The dataset contains information about bank customers, including demographic features, financial status, and previous marketing interactions. It consists of 11,162 entries and 15 columns.
- Modified the target variable to have binary values (0/1).
- Assessed categorical variables and visualized their distributions.
- Conducted feature engineering and handled categorical variables by creating dummy features.
- Scaled numerical features using MinMax scaling.
- Divided the data into train and test sets.
- Built logistic regression and random forest models.

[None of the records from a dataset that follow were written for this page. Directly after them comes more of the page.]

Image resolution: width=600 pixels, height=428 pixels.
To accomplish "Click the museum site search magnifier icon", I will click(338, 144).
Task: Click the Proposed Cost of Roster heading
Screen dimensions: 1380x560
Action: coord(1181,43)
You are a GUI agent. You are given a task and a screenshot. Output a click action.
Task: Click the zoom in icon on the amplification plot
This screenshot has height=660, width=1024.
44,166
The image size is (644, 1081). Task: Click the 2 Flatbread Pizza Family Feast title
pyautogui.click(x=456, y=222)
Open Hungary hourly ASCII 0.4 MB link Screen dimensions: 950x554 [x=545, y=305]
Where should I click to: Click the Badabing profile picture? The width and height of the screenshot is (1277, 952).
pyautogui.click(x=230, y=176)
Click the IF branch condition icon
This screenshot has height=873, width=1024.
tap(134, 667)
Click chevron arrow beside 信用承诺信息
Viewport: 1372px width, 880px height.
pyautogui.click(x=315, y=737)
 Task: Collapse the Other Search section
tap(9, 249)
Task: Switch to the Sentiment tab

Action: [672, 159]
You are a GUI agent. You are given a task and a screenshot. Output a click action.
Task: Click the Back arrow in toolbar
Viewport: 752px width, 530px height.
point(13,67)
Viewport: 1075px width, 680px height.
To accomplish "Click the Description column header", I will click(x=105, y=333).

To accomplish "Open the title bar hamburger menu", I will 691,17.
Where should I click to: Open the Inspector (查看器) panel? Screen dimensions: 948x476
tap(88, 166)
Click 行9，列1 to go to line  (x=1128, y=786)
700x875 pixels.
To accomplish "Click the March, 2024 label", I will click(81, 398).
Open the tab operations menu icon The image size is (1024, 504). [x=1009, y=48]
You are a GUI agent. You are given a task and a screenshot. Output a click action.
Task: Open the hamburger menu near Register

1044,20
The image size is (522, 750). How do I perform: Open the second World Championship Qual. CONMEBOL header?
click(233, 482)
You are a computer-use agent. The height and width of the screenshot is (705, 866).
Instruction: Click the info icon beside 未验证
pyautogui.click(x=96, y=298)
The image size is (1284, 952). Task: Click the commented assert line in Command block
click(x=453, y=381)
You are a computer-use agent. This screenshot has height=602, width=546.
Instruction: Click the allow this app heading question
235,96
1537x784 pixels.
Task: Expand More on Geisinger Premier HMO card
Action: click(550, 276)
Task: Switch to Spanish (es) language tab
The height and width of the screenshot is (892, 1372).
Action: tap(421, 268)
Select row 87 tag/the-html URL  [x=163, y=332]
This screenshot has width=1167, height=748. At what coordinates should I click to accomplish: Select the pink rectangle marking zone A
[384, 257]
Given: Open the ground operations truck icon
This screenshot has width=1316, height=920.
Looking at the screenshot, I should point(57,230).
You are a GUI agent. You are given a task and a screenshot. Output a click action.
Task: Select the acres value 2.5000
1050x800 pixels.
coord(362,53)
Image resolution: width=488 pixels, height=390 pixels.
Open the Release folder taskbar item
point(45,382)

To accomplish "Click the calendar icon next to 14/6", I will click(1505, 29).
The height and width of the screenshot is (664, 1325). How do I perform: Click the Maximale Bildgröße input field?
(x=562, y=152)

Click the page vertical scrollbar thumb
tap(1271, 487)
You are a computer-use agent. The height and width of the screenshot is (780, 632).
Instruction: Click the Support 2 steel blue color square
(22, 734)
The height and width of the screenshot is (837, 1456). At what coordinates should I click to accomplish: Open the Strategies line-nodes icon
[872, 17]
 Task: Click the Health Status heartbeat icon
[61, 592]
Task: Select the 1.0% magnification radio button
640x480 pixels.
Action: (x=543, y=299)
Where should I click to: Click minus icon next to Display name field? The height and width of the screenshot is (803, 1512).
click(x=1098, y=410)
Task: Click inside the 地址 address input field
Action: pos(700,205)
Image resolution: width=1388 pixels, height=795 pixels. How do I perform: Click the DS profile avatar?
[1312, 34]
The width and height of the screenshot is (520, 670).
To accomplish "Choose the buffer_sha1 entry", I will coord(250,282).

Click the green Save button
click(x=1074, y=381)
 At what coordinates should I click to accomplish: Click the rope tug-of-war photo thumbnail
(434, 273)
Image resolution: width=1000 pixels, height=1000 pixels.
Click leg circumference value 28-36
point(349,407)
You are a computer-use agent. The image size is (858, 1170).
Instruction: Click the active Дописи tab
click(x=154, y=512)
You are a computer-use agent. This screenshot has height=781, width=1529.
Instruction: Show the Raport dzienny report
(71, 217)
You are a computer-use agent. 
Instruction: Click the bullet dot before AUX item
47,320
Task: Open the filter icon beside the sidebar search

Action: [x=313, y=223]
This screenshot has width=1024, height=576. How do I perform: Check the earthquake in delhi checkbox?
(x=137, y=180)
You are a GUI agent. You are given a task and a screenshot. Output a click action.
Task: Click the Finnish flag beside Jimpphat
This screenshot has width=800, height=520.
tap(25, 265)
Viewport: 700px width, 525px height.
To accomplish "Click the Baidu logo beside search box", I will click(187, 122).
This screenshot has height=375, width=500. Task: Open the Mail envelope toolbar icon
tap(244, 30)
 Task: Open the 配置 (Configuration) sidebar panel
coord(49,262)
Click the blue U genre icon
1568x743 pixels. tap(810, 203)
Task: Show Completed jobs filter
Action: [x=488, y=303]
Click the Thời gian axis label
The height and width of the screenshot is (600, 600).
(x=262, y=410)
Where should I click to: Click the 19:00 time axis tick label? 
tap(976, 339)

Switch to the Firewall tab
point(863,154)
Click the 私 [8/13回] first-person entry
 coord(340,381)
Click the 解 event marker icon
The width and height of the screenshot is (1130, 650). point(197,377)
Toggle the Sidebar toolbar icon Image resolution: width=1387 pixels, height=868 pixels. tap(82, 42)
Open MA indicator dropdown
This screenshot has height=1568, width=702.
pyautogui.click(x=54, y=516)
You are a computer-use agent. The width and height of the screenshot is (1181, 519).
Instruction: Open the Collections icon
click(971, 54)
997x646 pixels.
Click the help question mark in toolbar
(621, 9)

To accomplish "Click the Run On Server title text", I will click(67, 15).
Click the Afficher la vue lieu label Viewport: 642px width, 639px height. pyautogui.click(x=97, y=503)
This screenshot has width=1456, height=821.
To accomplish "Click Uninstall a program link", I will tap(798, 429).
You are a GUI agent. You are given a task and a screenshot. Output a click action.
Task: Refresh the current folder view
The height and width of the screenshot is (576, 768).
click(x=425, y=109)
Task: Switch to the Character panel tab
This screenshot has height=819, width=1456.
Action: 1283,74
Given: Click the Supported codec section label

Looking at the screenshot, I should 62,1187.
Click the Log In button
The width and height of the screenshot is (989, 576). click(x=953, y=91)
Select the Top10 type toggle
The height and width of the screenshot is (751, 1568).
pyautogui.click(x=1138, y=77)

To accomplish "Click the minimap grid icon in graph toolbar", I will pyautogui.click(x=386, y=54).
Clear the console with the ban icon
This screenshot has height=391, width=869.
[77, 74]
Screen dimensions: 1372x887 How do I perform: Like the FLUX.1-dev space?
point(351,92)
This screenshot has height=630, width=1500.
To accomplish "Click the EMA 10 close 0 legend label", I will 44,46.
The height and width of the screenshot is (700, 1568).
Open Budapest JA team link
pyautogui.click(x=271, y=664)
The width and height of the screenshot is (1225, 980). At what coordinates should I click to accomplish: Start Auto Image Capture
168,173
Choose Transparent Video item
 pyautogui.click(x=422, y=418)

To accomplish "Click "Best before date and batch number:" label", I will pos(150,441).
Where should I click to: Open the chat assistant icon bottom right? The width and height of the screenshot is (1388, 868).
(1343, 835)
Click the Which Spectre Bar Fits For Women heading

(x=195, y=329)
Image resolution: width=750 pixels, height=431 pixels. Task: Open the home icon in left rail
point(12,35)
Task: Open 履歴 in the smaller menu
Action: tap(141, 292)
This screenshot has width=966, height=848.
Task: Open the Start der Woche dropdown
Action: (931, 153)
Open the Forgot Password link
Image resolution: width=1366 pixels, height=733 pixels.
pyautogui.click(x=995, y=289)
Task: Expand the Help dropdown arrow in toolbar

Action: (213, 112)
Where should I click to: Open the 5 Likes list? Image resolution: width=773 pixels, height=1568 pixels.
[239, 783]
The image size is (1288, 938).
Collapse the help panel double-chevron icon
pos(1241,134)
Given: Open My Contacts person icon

- Evaluated the models' performance on both training and test sets.
- Conducted cross-validation to assess the models' generalization performance.
- Utilized Recursive Feature Elimination (RFE) and Recursive Feature Elimination with Cross-Validation (RFECV) for feature selection.
- Identified important features based on model performance and cross-validation scores.
- Performed hyperparameter tuning using RandomizedSearchCV for the Random Forest model.
- Evaluated various combinations of hyperparameters to optimize the model's performance.
-
Logistic Regression:
- Training Accuracy: 70.98%
- Test Accuracy: 69.32%
-
Random Forest:
- Training Accuracy: 99.85%
- Test Accuracy: 69.32%
-
Cross-Validation:
- Logistic Regression Mean CV Score: 70.24%
- Random Forest Mean CV Score: 69.24%
- LeaveOneOut Mean SV Score: 66.90%
-
Hyperparameter Tuning:
- Best Random Forest Model:
- Max Depth: 15
- Max Features: 15
- Min Samples Leaf: 20
- N Estimators: 100
- Mean CV Score: 71.86%
- Best Random Forest Model:
- Logistic Regression and Random Forest models were built to predict bank customers' deposit subscription behavior.
- Feature selection techniques such as RFE and RFECV were employed to identify important features.
- Hyperparameter tuning was performed to optimize the Random Forest model's performance.
- The best-performing model achieved an accuracy of 71.86% on cross-validation.
- Further improvements could be made by exploring other machine learning algorithms and conducting more extensive feature engineering.